Many of these problems aren’t necessarily bugs, glitches, and other things that will often be fixed via updates. Instead, a lot of these problems are issues with the design of the game. Normally, such things aren’t really fixed in this style of game. In any case, Rockstar hasn’t usually “fixed” these issues via a single-player update.
However, you really have to wonder if they’re willing to make an exception in this instance. First off, a lot of these problems are (theoretically) easily fixed via a series of updates. You can add a skip button for certain animations (including looting which really needs a kind of “take all” option), certain menus can be trimmed down, and various little problems can be ironed out.
The question is whether or not Rockstar is going to bother with any of this.
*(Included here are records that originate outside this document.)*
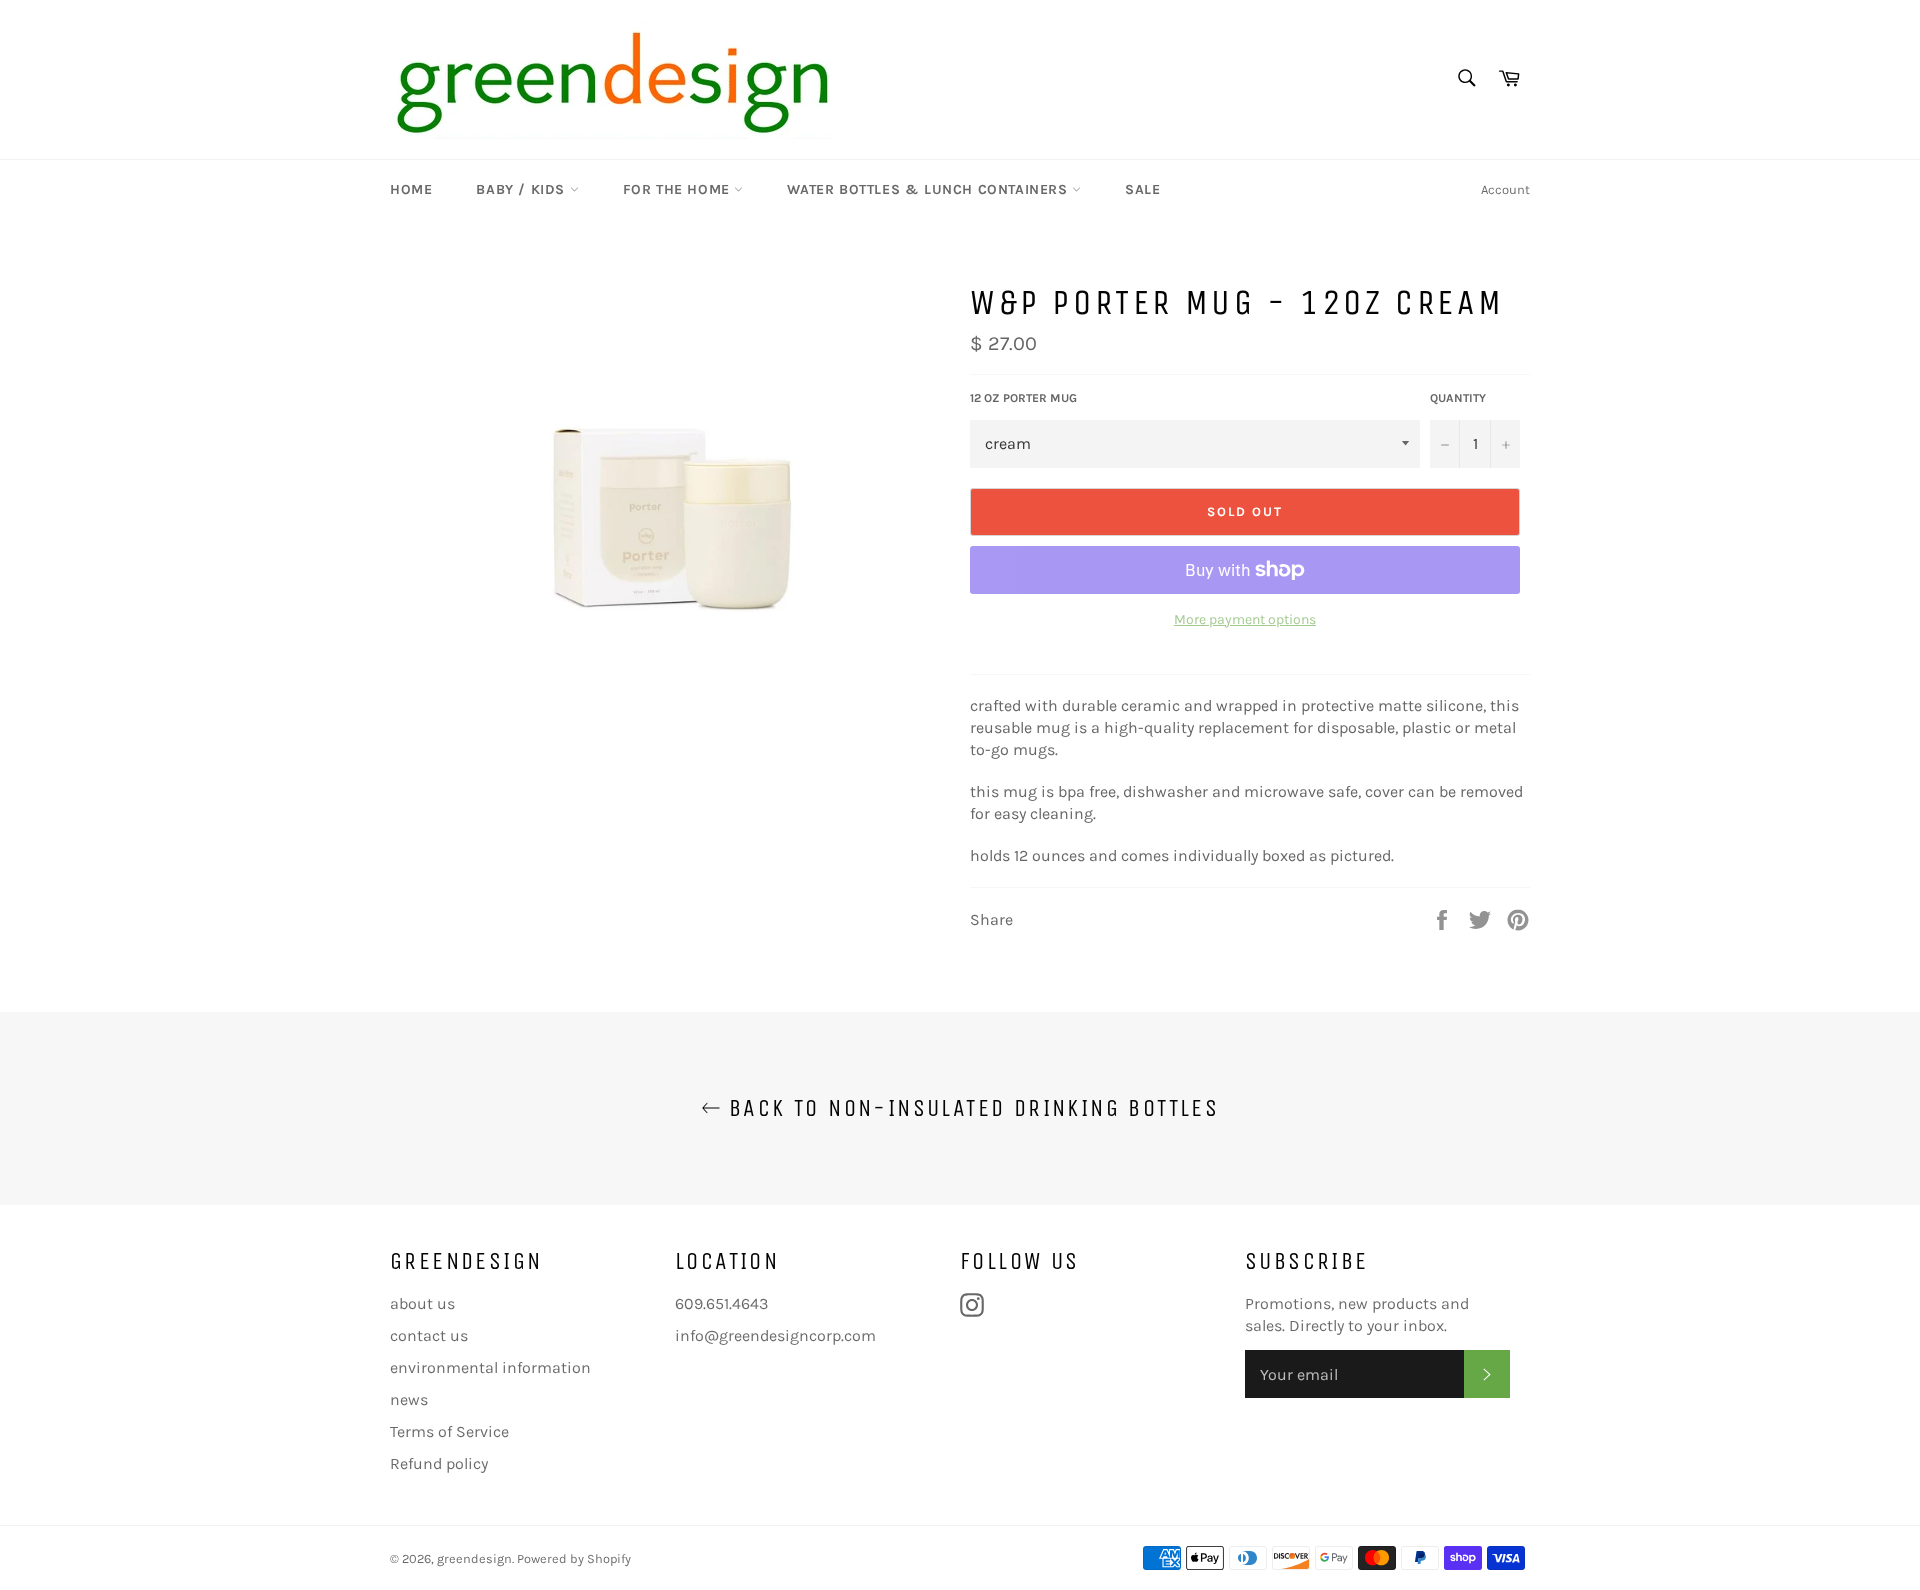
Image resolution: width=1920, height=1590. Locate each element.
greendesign (474, 1558)
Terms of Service (449, 1431)
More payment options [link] (1245, 619)
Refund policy (439, 1463)
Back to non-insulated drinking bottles (970, 1108)
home (411, 189)
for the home (679, 189)
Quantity (1458, 398)
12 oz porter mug (1023, 398)
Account (1505, 189)
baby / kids (522, 189)
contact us (429, 1335)
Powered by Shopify (574, 1558)
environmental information (490, 1367)
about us (422, 1303)
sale (1142, 189)
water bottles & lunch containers (929, 189)
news (409, 1399)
Some will argue that some of these issues are design decisions that Rockstar shouldn’t feel forced to patch just because they got a negative reception. Others state that the fact we have technology that allows a creator to perfect their work post-release means that creators shouldn’t hesitate to do so.
What it might come down to is whether or not there is enough of a negative reception to some of these problems. Sadly, it might also be a matter of whether or not some of these issues impact the game’s multiplayer (which, if it’s anything like GTA V, will be regularly updated). That last argument might be why the game’s combat eventually gets smoothed a bit.
As for issues like having to walk super slow through camp for apparently no reason…well, it’s not clear whether Rockstar is going to bother to fix these “issues” or call them “features.”